ここでプレイヤーのビヘイビアに戻りましょう。HandleEnemies 関数に新しいパラメーターを追加します。タイプは「ビヘイビア」で、「Enemy」オブジェクトパラメーターのすぐ下です。

これは改良すべき箇所です。直前のパラメーターで渡されている Enemy オブジェクトの一部であるビヘイビアをわざわざ別のパラメーターで受け取る必要性は、明らかとはとても言えません。これは将来改善される予定です。

今や関数は敵が「Blink」というビヘイビアを持っていることを知っている状態です。アクションを使って点滅させましょう。

改良すべき個所がまた見つかりました。パラメーターを追加した後イベントシートに戻って、ビヘイビアをパラメーターとしてちゃんと渡すようにアクションを編集しなければなりません。

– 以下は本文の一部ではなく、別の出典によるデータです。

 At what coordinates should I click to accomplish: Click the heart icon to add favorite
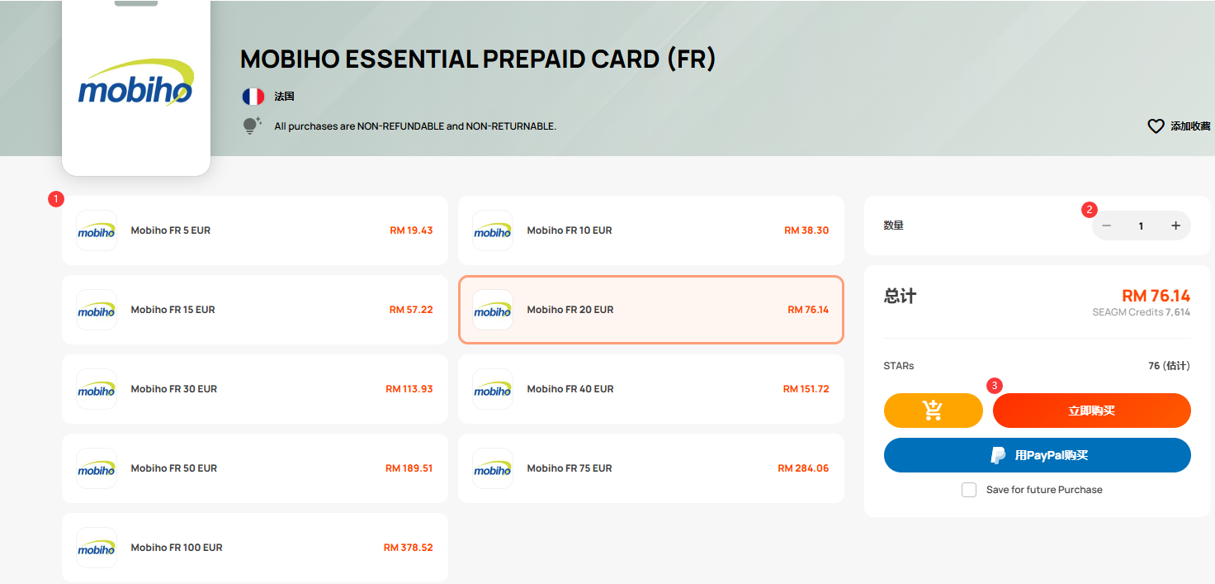pos(1156,126)
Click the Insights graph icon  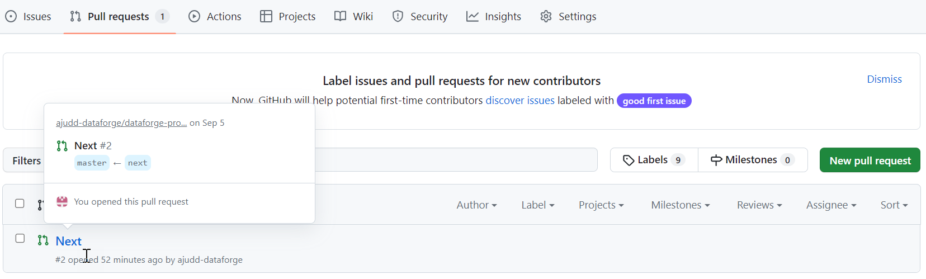pyautogui.click(x=473, y=17)
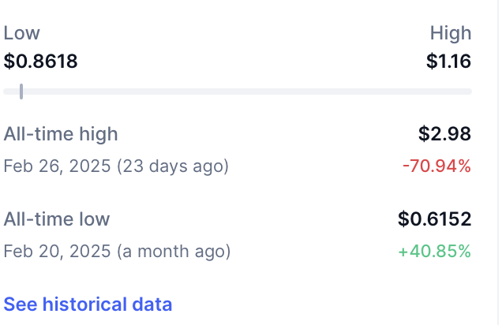Click the green +40.85% change value
The width and height of the screenshot is (502, 325).
click(x=434, y=252)
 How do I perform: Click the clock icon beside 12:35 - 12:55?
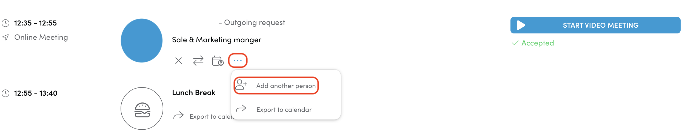(x=5, y=23)
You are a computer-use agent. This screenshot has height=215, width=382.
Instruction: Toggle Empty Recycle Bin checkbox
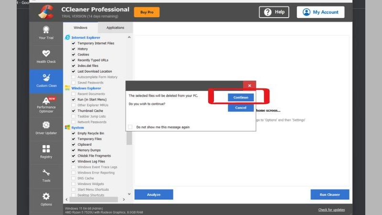pyautogui.click(x=74, y=133)
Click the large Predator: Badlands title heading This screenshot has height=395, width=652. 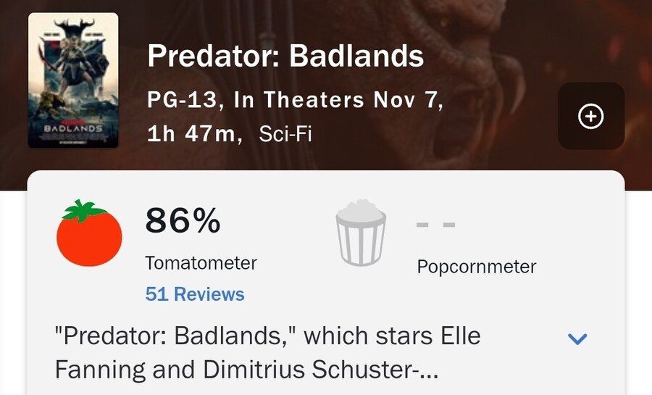pyautogui.click(x=285, y=57)
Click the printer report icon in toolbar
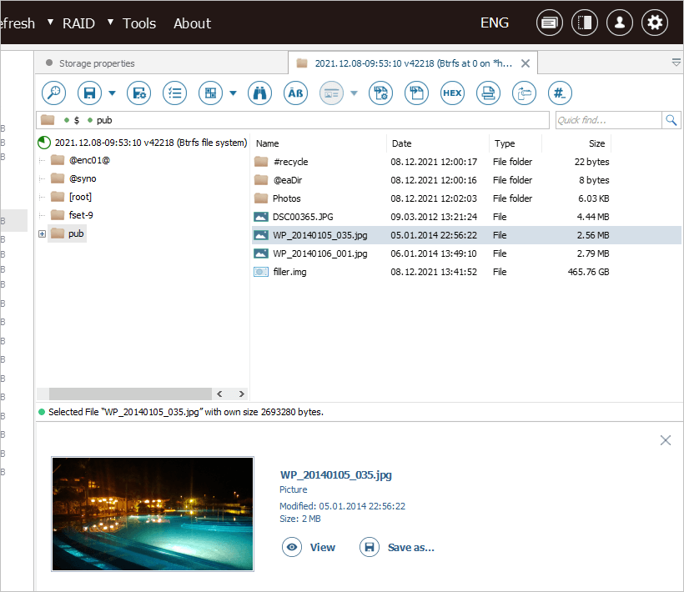Viewport: 684px width, 592px height. point(488,93)
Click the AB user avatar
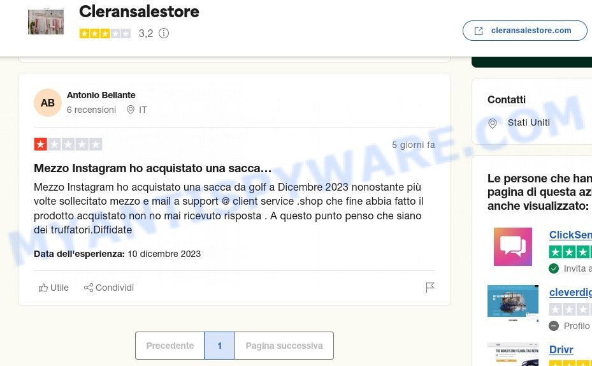Screen dimensions: 592x366 point(48,103)
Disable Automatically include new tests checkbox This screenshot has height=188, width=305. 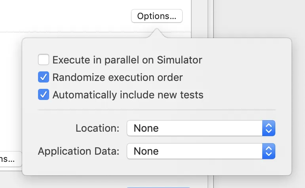click(x=43, y=95)
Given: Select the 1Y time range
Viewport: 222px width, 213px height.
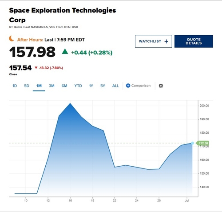Looking at the screenshot, I should (91, 86).

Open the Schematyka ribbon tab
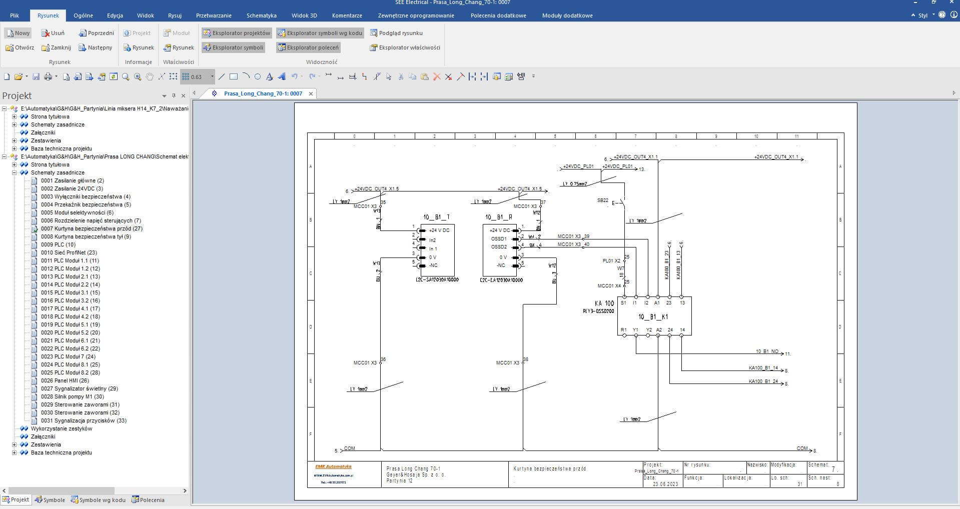point(261,16)
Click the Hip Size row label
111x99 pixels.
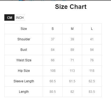coord(24,71)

3 番目のパラメーターが追加されている点に注意してください。これを設定し忘れると、アクションは最後のパラメーターが欠落した状態になり、ゲームが正常に実行されません。

さて、これでゲームを実行すると、プレイヤーが敵と接触したときに敵が点滅するはずです。

まとめ

ここで作成したビヘイビアは単純ですが、カスタムビヘイビアを使うと何ができるかという点について、その可能性を示しています。

作っているゲームを、オブジェクトとビヘイビアの相互作用という観点からとらえなおすことはとても有益です。イベントシートはゲームで起きることの流れを記述する中心地ですが、そこで起きるアクションのほとんどにビヘイビアを使うことができます。